ESTRATTO FORNITO:

____________

# Dnipro - Siviglia. 27 Maggio 2015. Ore 20.45. Tv Italia 1.



## Tifo'o (23 Maggio 2015)

Finale di Europa League Mercoledì 27 Maggio ore 20.45. Il Siviglia è vicina a vincere di nuovo l'EL. Se la squadra di Emery dovesse riuscirci, il Siviglia sarà la prima squadra ad aver vinto 4 coppe Uefa/El. La squadra spagnola ha 3 coppe, come Inter e Juve. Oltre a ciò il Siviglia vuole vincere per un posto in CL, visto che in Liga è lontana dai primi 4 posti.

Il Dnipro, invece, ha fatto un miracolo. La squadra ucraina ha buttato fuori il Napoli alle semifinale, e questa è la sua prima finale in una competizione europea. Anche questa squadra vuole vincere, non solo per portare una Coppa internazionale nella bacheca, ma anche per accedere alla CL.

Dove vedere la partita in tv?

Sarà possibile seguire il match su Italia uno.

A seguire commenti e formazioni.


----------



## Serginho (24 Maggio 2015)

Non devo lavorare e posso vederla, le gioie della vita


----------



## Tifoso Di Tastiera (24 Maggio 2015)

Vittoria del Siviglia quotata a 1.01


----------



## Fabriman94 (25 Maggio 2015)

Siviglia favorito, ma se il Dnipro gioca come ha fatto contro il Napoli, gli spagnoli non avranno vita facile.


----------



## mistergao (25 Maggio 2015)

So che è facile vedere il Siviglia come campione dell'Europa League (e onestamente è strafavorito), ma il Dnipro non è una squadra malvagia: tra le sue fila giocano Rotan (capitano, per anni alla Dinamo Kiev) e Konopljanka, ala sinistra seguita dal Milan in passato.Anche il portiere, Bojko, è veramente buono, come ha dimostrato contro il Napoli. Per finire c'è l'allenatore: Juande Ramos ha già vinto, proprio alla guida del Siviglia, due Europa League qualche anno fa, oltre ad avere regalato al Tottenham l'ultima vittoria della sua storia. Il Siviglia è favorito, ma le sorprese sono assolutamente possibili.

____________

DATI ESTRATTI:

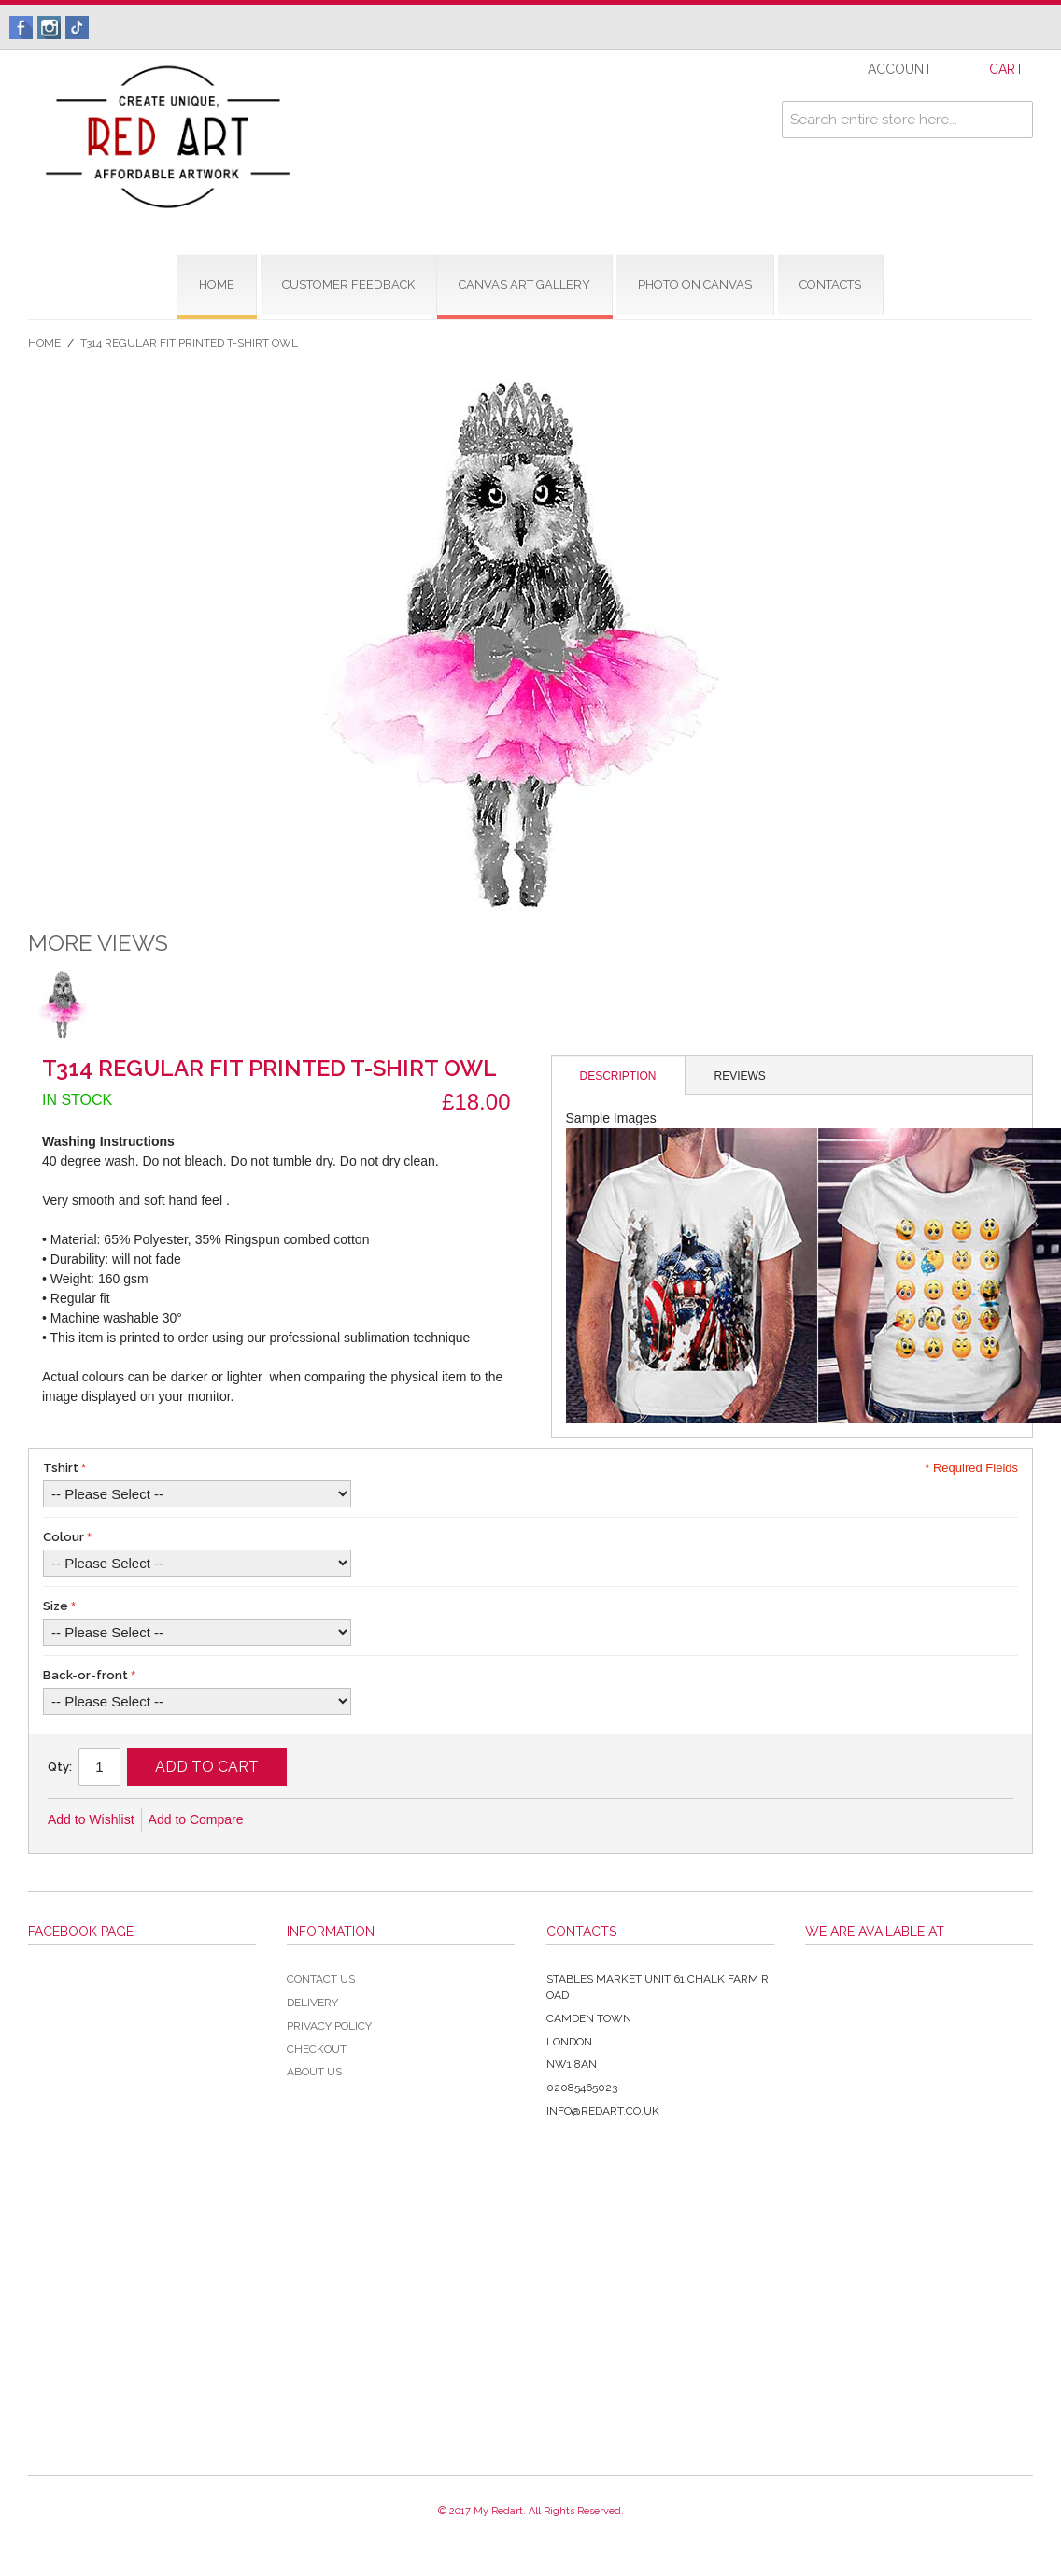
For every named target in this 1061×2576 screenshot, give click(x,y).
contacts (830, 284)
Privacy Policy (329, 2025)
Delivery (312, 2002)
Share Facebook (320, 1820)
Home (44, 342)
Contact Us (321, 1979)
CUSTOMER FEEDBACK (348, 284)
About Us (314, 2071)
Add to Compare (196, 1819)
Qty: (60, 1767)
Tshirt (60, 1468)
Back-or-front (85, 1675)
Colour (63, 1537)
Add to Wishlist (91, 1819)
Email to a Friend (283, 1820)
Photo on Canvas (695, 284)
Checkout (317, 2049)
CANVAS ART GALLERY (524, 284)
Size (55, 1606)
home (216, 284)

____________

ISTRUZIONI DEL COMPITO: Prosegui la discussione del forum sulla finale di Europa League tra Dnipro e Siviglia, ripartendo subito dopo l'ultimo messaggio riportato.

RISULTATO FINALE:
----------



## admin (27 Maggio 2015)

up


----------



## Lollo interista (27 Maggio 2015)

mistergao ha scritto:


> So che è facile vedere il Siviglia come campione dell'Europa League (e onestamente è strafavorito), ma il Dnipro non è una squadra malvagia: tra le sue fila giocano Rotan (capitano, per anni alla Dinamo Kiev) e Konopljanka, ala sinistra seguita dal Milan in passato.Anche il portiere, Bojko, è veramente buono, come ha dimostrato contro il Napoli. Per finire c'è l'allenatore: *Juande Ramos* ha già vinto, proprio alla guida del Siviglia, due Europa League qualche anno fa, oltre ad avere regalato al Tottenham l'ultima vittoria della sua storia. Il Siviglia è favorito, ma le sorprese sono assolutamente possibili.



L'allenatore degli ucraini è un certo Markevych


----------



## juventino (27 Maggio 2015)

Ma che la fanno a fare? E' palesemente senza storia questa finale.


----------



## mistergao (27 Maggio 2015)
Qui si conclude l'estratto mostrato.